I have a love, love HATE relationship with Facebook.
I love the fact that I can connect with old friends, keep up with new friends, see pictures of my growing nieces and nephews, and easily invite friends over for a Chilli Cookoff. I use Facebook for myself personally and for my blog.
I have been noticing more and more lately, that what used to be a social hangout for people to post ‘what’s new in their life’ status’, and connect with friends, has turned into a muddle of people complaining; fighting, posting photos of open wounds, passive aggressive behavior, posting endless political propaganda and trying to sell me stuff, ALL THE TIME!
If it wasn’t for the super cute photos of my nieces & nephews, and a great way for me to connect with my blog readers, I’d be gone!

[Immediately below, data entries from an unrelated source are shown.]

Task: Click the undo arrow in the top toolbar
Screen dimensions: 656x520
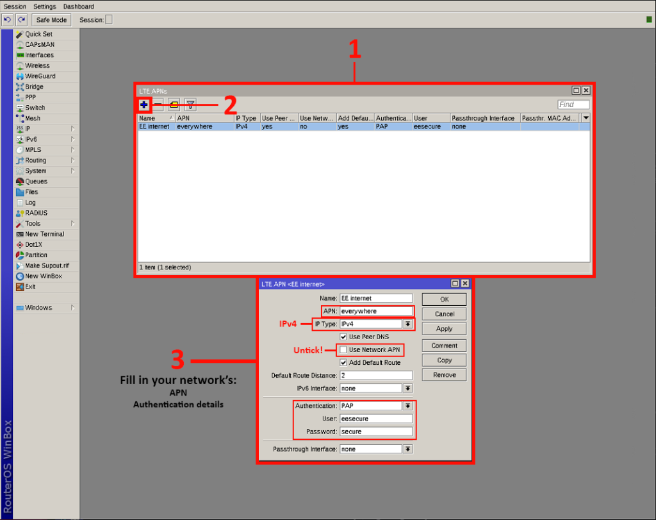Action: pos(6,19)
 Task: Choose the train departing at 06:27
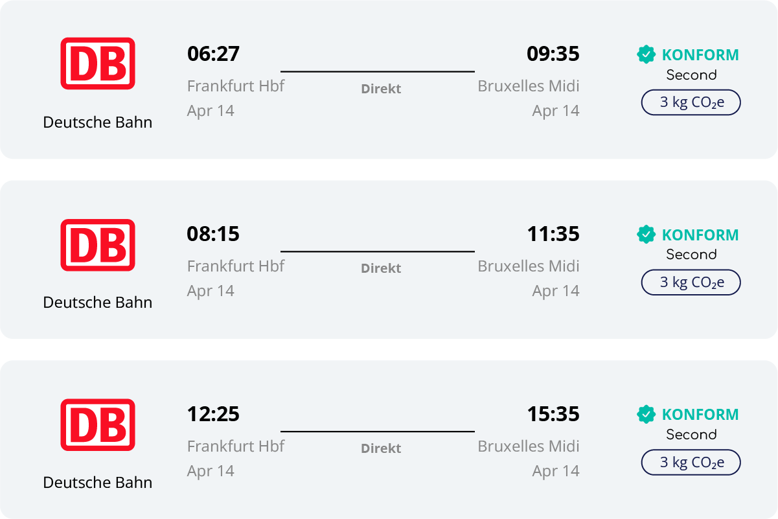click(x=389, y=80)
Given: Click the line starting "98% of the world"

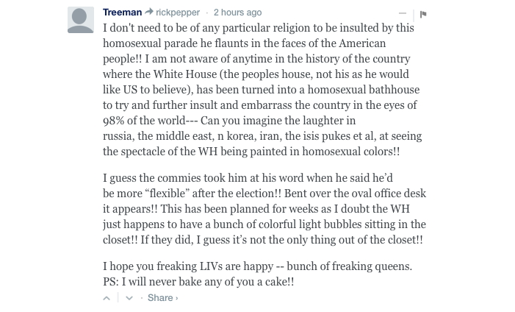Looking at the screenshot, I should 229,121.
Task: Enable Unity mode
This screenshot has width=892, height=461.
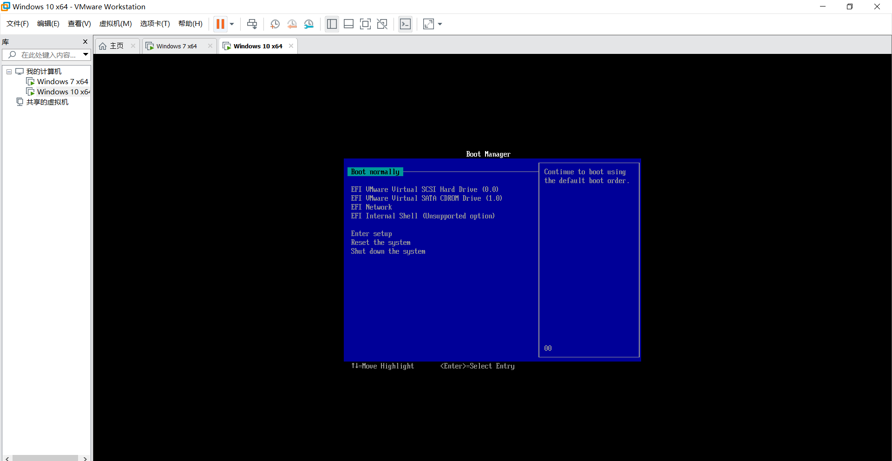Action: (382, 24)

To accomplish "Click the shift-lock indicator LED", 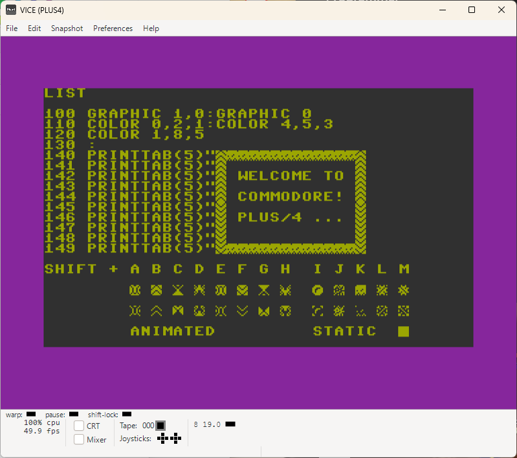I will (x=127, y=414).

Facebook won’t love us back – EVER
If you’re on Facebook as often as I am, you have a problem. I have a problem, most of us have a Facebook problem. I’ve already checked it 3 times writing this post and I hate myself for it! K – make that 4. I try really hard to “check myself” before I post a status. I often ask myself “why am I posting this?” ” to make people laugh? To get someone’s attention? To make someone jealous? To make fun of Taylor Swift?”
In my opinion – Here are 4 wrong motives for posting on Facebook.
1. You’re lonely
Human connectivity is as important to our overall health and well being.r. Without it, it can lead to serious depression, anxiety, social phobias and even physical health problems.
Many people use “introverted” as an excuse not to connect with other humans in person so they are using social media as their main source of connection. That’s not called being an introvert, that’s called a social disorder.
I feel more than not, that people who hate being around other people are actually struggling with a social phobia, and their disconnect will hurt them in the long run. Being an introvert is needing space to yourself to refuel, needing quiet to think and keeping your inner most self hidden from strangers, but being socially phobic is a fear of and avoidance of human connection all together.
You NEED people around you, even if you don’t like it!
Water is needed for our survival, but would you substitute it for soda? Yes some people do, and they suffer severe health consequences because of it. Facebook is an immediate quench for your loneliness but it’s not a substitute.
To combat loneliness you need face-to-face contact, human touch, and a reciprocal relationship. If you’re feeling cooped up, lonely, go out, call a friend, phone your mother, say hi to a stranger (they’re probably lonely too)
2. You need sympathy
There are severe negative consequences to chronic complaining. It’s toxic people! Seriously! It’s toxic to yourself and to those listening to it and it has got to stop.
Facebook is like a magnet to chronic complainers.
I love Facebook for the fact that if I have an injury, or am having a horrible day I can put out a post for prayers and receive some encouragement right away. I get that, it’s a powerful tool! and I have used it a lot!
What I am talking about is the day-to-day complaining about things we ALL go through. Like being tired, or hungry, or having to pee.
I try to remind myself that when I post a complaint, I am asking my past university professor, magazine editor, or neighbour, for their immediate sympathy for my human condition.
Who’s sympathy are you asking for?
3. You’re mad at someone
It is so NOT COOL when someone posts a “my spouse is a dweeb” post or vaguely posts a passive aggressive status to get a jab in.
You know how when you’re mad at someone, so work up a case in your mind against them and then the minute you see them again, your heart instantly softens? That’s called human connection.
I have so been guilty of stewing in my brain, ready to cut that person off forever! Then I see that person face-to-face and I remember how awesome they are and I feel so bad that I was ever mad at them to begin with. When you post it on Facebook, you can’t take it back.
4. You feel bad about yourself
Ever have days where you feel like you are the fattest, ugliest person in the world?! I do!
Where do you turn when you feel that way? A friend, your spouse, your bible or to Facebook?
I love a good selfie, because No ONE in my family EVER takes photos of ME! Every Christmas, birthday or holiday it’s me behind the camera. 100 years down the road there will be no photo evidence that I even existed. This is a fate for many mothers.
Why are you posting an unrealistically angled photo of you all photoshopped? Or one of you leaning over so I can see down your shirt? Is it because you’re 15, or is it because you feel bad about yourself? Posting photos or making status updates to get attention is fine, because we wouldn’t be doing it at all if we didn’t expect a like or two. However, don’t do it because you need an ego boost or you’re in need of approval. Find your approval within yourself, ask God what His heart is for you when you feel that way, be around uplifting people and save your “sexy selfies” for your man.